5. Mooiste West-Vlaamse woord?

Goestedoender. Omdat het echt op de West-Vlamingen slaat. Goesting is een prachtig Vlaams woord. Een positief woord ook. Maar goestedoender is eigenlijk niet zo positief. Het omschrijft heel goed het eigenzinnige van de West-Vlaming.”

6. Mooiste West-Vlaamse uitdrukking?

Elk zijn ménage. Ik vind dat grappig en charmant tegelijk. Typisch West-Vlaams om eerst een beetje te roddelen, flink je gedacht te zeggen om daarna te besluiten met elk zijn ménage. ‘t Is overal iets. Je moet je niet bemoeien met een ander. Laat iedereen maar doen wat hem of haar het beste lijkt. Maar ondertussen is wel duidelijk dat je eigenlijk al je oordeel geveld hebt.”

7. West-Vlaams streekproduct bij uitstek?

“Garnalen zijn de meest logische keuze. Ongelofelijk lekker. Ik heb ze ook al zelf gevist en gekookt op ‘t strand. Magnifiek. Maar ik ga toch voor sliptongetjes kiezen. Heerlijk. Een typisch West-Vlaams product uit onze Noordzee.”

8. Lekkerste West-Vlaams gerecht?

“Zurkelaardappelen met spek en een gepocheerd ei. Het zure van de zurkel, compenseert het vettige van het spek en daarbij het romige van het ei. Perfect in zijn eenvoud.”

9. Mooiste West-Vlaamse traditie?

“De Heilig Bloedprocessie. Omdat het een van de oudste processies is. Het is een van de zeldzame Europese restanten van een aloude traditie van relikwieën die je een keer per jaar toont aan het volk. Doordrongen van onze christelijke geschiedenis. Ooit was ik gids in Brugge. Ik heb dus wel een zwak voor geschiedenis en tradities. De Heilig Bloedprocessie is een West-Vlaams monument om te koesteren. Ook leuk is dat er af en toe nieuwe tradities ontstaan. Voor mij is Kookeet ondertussen ook een traditie geworden. Daar kijk ik jaarlijks naar uit. Een glaasje drinken, heerlijk eten. En ondertussen heel Brugge tegenkomen. Meer moet dat niet zijn.”

10. Waar ben je als West-Vlaming het meest trots op?

“Wij zijn de grootste bourgondiërs van Vlaanderen en slagen er op een fantastische manier in om dat te combineren met ons harde werken en ons ondernemerschap. Die wisselwerking tussen de factor genieten en ons typische West-Vlaamse wroeten, vind ik uniek.”
..........
Geef uit de aangeleverde tekst hierboven woordelijk het stuk weer van "Elk zijn ménage. Ik" tot en met "Mooiste West-Vlaamse traditie?".

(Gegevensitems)
..........
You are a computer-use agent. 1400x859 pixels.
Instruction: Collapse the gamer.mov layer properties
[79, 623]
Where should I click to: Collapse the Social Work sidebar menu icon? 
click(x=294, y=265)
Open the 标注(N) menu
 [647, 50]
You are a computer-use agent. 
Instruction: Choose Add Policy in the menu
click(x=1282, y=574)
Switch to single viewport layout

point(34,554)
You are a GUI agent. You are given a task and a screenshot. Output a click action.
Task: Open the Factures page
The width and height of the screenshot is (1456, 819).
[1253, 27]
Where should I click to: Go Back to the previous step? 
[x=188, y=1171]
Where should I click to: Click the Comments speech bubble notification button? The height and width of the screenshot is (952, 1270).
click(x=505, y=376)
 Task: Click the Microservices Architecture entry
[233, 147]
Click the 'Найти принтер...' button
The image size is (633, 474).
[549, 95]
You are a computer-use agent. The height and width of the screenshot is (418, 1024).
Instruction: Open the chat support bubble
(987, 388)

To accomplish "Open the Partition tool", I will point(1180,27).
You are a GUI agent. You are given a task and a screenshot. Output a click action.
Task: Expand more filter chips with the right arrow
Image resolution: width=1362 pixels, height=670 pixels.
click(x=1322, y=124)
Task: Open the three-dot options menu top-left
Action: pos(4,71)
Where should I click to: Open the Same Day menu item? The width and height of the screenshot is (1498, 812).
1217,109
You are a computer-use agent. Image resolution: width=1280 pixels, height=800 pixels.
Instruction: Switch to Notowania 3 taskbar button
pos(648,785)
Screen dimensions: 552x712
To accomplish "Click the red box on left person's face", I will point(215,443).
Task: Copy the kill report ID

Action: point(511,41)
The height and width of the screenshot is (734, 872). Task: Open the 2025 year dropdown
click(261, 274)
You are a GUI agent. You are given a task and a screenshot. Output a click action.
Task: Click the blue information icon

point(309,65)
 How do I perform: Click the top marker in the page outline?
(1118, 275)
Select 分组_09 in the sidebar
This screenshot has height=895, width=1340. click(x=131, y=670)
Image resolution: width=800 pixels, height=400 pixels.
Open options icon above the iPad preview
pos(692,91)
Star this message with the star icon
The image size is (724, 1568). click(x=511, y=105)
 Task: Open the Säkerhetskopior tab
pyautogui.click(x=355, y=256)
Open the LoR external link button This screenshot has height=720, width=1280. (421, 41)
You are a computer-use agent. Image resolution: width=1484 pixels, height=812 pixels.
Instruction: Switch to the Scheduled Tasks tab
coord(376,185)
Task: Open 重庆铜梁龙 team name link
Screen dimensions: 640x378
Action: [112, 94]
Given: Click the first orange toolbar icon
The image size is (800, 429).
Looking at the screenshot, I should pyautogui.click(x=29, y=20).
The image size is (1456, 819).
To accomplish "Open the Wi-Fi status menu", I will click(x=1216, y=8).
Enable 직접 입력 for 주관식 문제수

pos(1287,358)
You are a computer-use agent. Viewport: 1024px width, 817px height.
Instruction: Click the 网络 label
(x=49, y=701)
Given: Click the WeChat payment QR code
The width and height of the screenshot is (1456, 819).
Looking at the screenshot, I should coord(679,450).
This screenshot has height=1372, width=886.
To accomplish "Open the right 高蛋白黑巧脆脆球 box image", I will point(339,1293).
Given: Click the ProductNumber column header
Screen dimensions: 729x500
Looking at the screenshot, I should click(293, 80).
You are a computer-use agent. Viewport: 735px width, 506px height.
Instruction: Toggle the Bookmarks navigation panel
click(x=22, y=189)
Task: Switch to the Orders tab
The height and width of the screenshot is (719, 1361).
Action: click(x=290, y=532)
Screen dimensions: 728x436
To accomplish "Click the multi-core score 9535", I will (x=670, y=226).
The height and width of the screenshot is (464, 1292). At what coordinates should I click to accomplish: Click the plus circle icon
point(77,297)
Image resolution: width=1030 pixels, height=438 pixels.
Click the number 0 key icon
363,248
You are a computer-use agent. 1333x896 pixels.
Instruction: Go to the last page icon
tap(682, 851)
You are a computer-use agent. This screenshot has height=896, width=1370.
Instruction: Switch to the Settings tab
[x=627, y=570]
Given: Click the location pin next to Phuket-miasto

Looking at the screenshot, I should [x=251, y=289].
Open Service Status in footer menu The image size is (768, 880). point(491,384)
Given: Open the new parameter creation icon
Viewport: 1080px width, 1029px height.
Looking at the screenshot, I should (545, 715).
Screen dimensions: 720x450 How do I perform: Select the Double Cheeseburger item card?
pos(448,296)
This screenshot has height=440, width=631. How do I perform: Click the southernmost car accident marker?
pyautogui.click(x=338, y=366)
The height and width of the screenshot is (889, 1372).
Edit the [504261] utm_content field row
..........
Volledig antwoord:
Elk zijn ménage. Ik vind dat grappig en charmant tegelijk. Typisch West-Vlaams om eerst een beetje te roddelen, flink je gedacht te zeggen om daarna te besluiten met elk zijn ménage. ‘t Is overal iets. Je moet je niet bemoeien met een ander. Laat iedereen maar doen wat hem of haar het beste lijkt. Maar ondertussen is wel duidelijk dat je eigenlijk al je oordeel geveld hebt.”

7. West-Vlaams streekproduct bij uitstek?

“Garnalen zijn de meest logische keuze. Ongelofelijk lekker. Ik heb ze ook al zelf gevist en gekookt op ‘t strand. Magnifiek. Maar ik ga toch voor sliptongetjes kiezen. Heerlijk. Een typisch West-Vlaams product uit onze Noordzee.”

8. Lekkerste West-Vlaams gerecht?

“Zurkelaardappelen met spek en een gepocheerd ei. Het zure van de zurkel, compenseert het vettige van het spek en daarbij het romige van het ei. Perfect in zijn eenvoud.”

9. Mooiste West-Vlaamse traditie?